By Express Boat's special delivery! Here you can witness how the special delivery goes.

I saw this "home made" speed boat coming out of a small distributary as our express boat slowed down a little.
Two men in a boat...with one man guiding the "motor" or outboard engine and one man to collect the goods. Two moving vehicles in the middle of the river may pose a great danger. River Navigation is not that simple.

This guy yelled out..."packet...packet..packet".

The ticket collector suddenly remembered the plastic bag of Sunkists. There was no name and no address on the plastic bag.

The speed boat left with the oranges...

The lovely waves made by the speed boat...the happy driver seemed to be making a triumphant retreat. Mission accomplished.

Life is just so simple - someone sends a bag of sunkists and it will get picked up..This has been going on for more than 30 years. And I believe there is no charge. Pos Laju may have to rethink its services. The Camp Manager thus received his Sunkists within 2 hours from Miri. How express can this express post be!! And due to the honesty of the passengers not one fruit was taken out of the bag.

I really like that.

++ Sunkists - In Sarawak the term Sunkists is synonymous with the imported navel oranges from the Mediterranean countries and the US (and now China). Originally the word Sunkist was printed on each fruit. The locals having no word for this glorious orange fruit just called it Sunkist and the name got stuck. We would never call the green local orange (or limau) sunkist...


wenn said...

wow..real express delivery!

Sarawakiana@2 said...

Yes ..I thought you might be the one who could see the double or triple meanings of the word express. As I was sitting at the door way taking photos I thought this was a very very special moment for me. thanks.

Ann said...

I used to wonder what it meant when these river guys said," GOESDUN" until recently my bro who has a boat in Australia tells me it is Go Stern.

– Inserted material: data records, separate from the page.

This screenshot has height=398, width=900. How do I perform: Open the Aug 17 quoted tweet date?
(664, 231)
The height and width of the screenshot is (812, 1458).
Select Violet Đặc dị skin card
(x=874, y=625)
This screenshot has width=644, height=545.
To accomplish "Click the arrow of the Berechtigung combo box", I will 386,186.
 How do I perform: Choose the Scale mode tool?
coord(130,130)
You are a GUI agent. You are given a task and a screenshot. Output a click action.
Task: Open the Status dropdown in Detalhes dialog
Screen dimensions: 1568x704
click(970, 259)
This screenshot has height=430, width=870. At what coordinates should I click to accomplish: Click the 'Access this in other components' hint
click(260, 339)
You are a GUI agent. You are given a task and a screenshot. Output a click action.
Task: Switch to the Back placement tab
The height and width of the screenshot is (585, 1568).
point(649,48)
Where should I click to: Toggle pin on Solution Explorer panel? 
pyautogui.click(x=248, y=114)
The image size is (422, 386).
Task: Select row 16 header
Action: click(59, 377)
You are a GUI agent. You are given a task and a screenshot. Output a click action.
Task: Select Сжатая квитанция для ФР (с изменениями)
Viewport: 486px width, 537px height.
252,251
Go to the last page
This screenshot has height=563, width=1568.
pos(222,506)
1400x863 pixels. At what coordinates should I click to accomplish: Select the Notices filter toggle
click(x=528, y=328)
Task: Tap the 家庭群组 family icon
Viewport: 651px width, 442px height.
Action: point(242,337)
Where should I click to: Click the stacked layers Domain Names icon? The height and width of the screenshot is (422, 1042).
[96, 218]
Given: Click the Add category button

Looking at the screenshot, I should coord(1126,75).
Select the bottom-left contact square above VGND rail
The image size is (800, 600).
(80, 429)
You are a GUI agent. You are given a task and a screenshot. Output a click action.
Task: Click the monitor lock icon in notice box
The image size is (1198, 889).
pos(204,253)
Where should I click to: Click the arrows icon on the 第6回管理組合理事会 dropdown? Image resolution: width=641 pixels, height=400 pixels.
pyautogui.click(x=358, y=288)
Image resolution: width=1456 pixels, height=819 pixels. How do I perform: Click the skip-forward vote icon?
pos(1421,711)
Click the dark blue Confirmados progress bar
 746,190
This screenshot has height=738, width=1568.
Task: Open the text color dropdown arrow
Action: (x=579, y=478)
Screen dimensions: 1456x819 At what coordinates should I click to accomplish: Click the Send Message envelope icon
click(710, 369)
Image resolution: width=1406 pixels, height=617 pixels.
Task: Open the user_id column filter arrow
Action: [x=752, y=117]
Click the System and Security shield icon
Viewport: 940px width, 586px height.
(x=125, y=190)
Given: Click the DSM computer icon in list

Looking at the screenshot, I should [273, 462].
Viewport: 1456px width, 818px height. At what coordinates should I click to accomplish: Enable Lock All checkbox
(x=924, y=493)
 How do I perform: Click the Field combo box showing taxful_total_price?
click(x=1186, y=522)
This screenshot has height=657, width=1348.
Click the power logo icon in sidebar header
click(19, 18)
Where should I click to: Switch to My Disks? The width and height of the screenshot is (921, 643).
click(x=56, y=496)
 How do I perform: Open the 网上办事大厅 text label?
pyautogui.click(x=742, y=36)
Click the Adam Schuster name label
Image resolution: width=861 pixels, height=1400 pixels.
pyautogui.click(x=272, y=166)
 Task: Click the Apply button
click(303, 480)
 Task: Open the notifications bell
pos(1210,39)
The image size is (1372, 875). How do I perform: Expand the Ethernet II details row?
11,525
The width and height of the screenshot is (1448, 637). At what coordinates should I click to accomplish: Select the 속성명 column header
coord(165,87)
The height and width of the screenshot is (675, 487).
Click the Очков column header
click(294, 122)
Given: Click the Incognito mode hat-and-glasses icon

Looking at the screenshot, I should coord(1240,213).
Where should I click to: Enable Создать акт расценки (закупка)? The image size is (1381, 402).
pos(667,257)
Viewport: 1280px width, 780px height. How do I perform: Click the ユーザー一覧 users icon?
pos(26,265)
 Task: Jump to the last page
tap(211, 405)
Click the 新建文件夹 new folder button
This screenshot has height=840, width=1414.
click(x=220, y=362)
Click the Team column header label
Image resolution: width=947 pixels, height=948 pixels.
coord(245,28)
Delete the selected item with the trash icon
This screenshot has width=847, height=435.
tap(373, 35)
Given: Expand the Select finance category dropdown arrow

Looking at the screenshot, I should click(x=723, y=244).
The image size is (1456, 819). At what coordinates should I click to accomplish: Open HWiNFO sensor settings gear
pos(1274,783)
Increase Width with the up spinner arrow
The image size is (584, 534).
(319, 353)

BTW, who paid for these two guys and the boat? How come it is free delivery?

Sarawakiana@2 said...

Gostan is actually local Malay - go astern...(go backwards)...so whenever you reverse your car...you gostan...

The two guys and the boat belong to the camp...the delivery of the oranges - I think no charge. The jerugan (boat man) is a nice Foochow guy. Clan style of service.

Ann said...


1. Bow and Stern
The front end of a boat is the bow. When you move toward the bow, it is called going forward. The rear of a boat is the stern. When you move toward the stern, you are going aft.

When a boat is moving, either by power or sail, it is called being underway. A boat moving forward is moving ahead. When the boat moves backwards, it is going astern.

As with all languages, people borrow from another. I wonder who borrowed from who. We used to enjoy hearing the boat man say GOSTUN,

Sarawakiana@2 said...

I am sure gostan/gostun come from Go Astern...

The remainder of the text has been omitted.